▶ [Problem description]
Pictures are not part of the answer. Write out exactly the lines from the one containing "You are a computer-use" through the end of the material below.

▶ [Records supplied]
⟨
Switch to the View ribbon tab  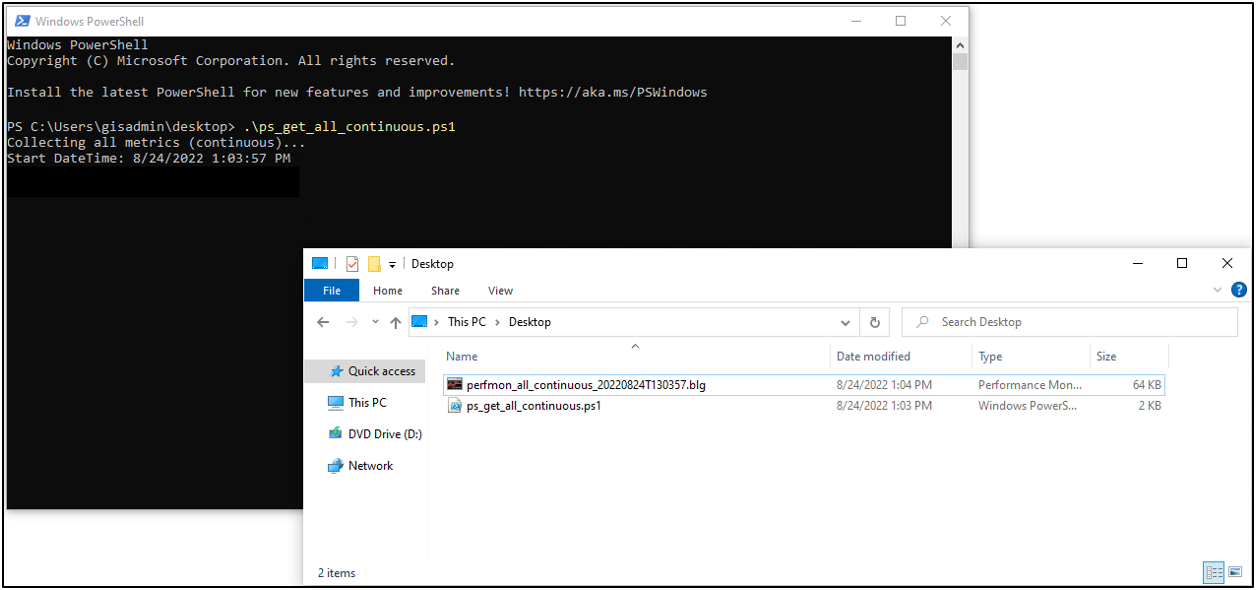tap(500, 291)
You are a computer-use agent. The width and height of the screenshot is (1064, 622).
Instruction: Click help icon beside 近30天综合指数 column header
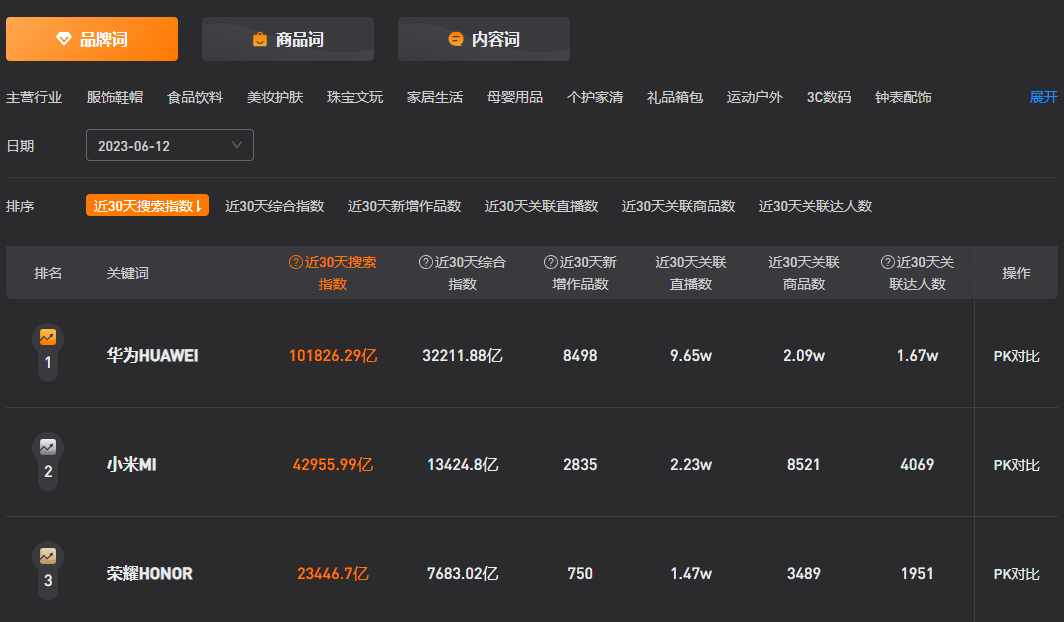click(425, 262)
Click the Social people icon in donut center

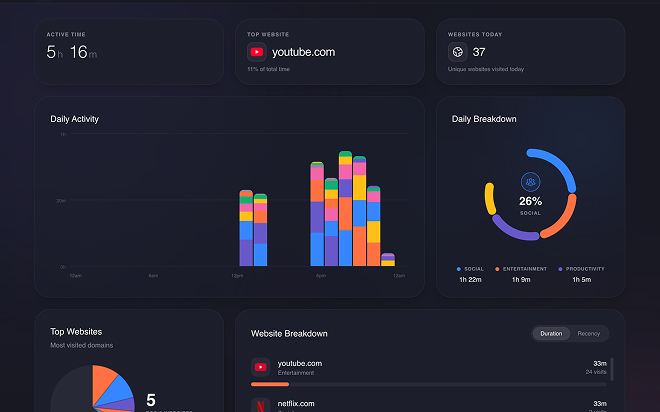click(530, 182)
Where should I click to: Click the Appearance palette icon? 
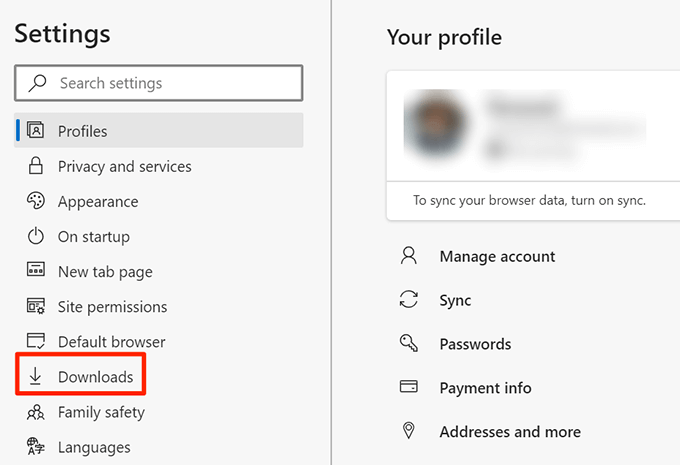pos(36,201)
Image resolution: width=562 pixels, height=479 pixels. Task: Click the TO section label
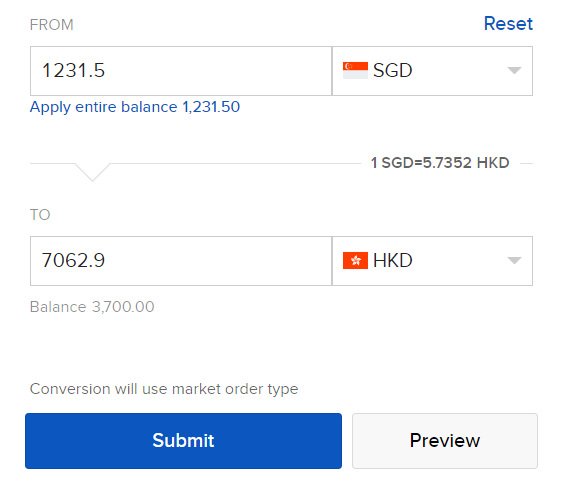(x=40, y=215)
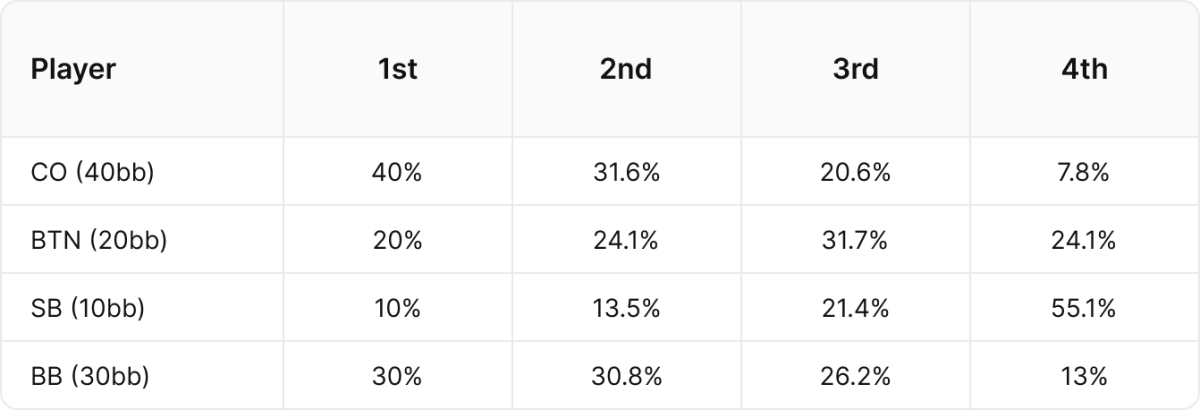The image size is (1200, 410).
Task: Click the 20.6% cell
Action: (856, 172)
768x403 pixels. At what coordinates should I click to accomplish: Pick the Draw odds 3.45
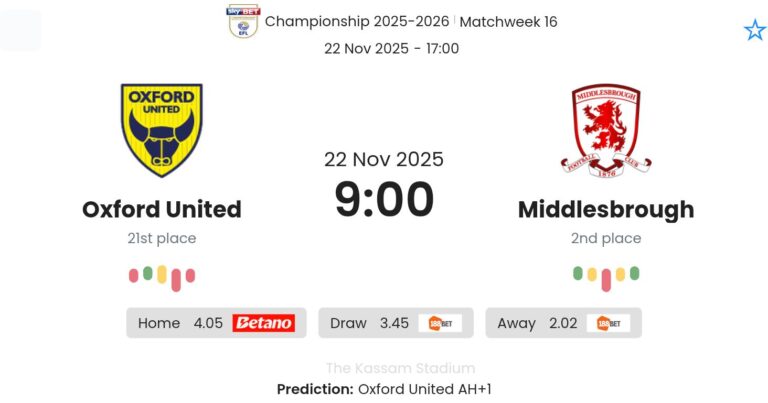395,323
⟩
▶ [Exercise output]
You are a computer-use agent. The width and height of the screenshot is (1064, 622).
Instruction: Click help icon beside 近30天综合指数 column header
click(425, 262)
Click the Social people icon in donut center

click(530, 182)
Where should I click to: Click the Appearance palette icon? 
pos(36,201)
Image resolution: width=562 pixels, height=479 pixels. Task: Click the TO section label
(x=40, y=215)
The image size is (1200, 410).
Task: Click the 20.6% cell
Action: (856, 172)
768x403 pixels. At what coordinates should I click to accomplish: Pick the Draw odds 3.45
395,323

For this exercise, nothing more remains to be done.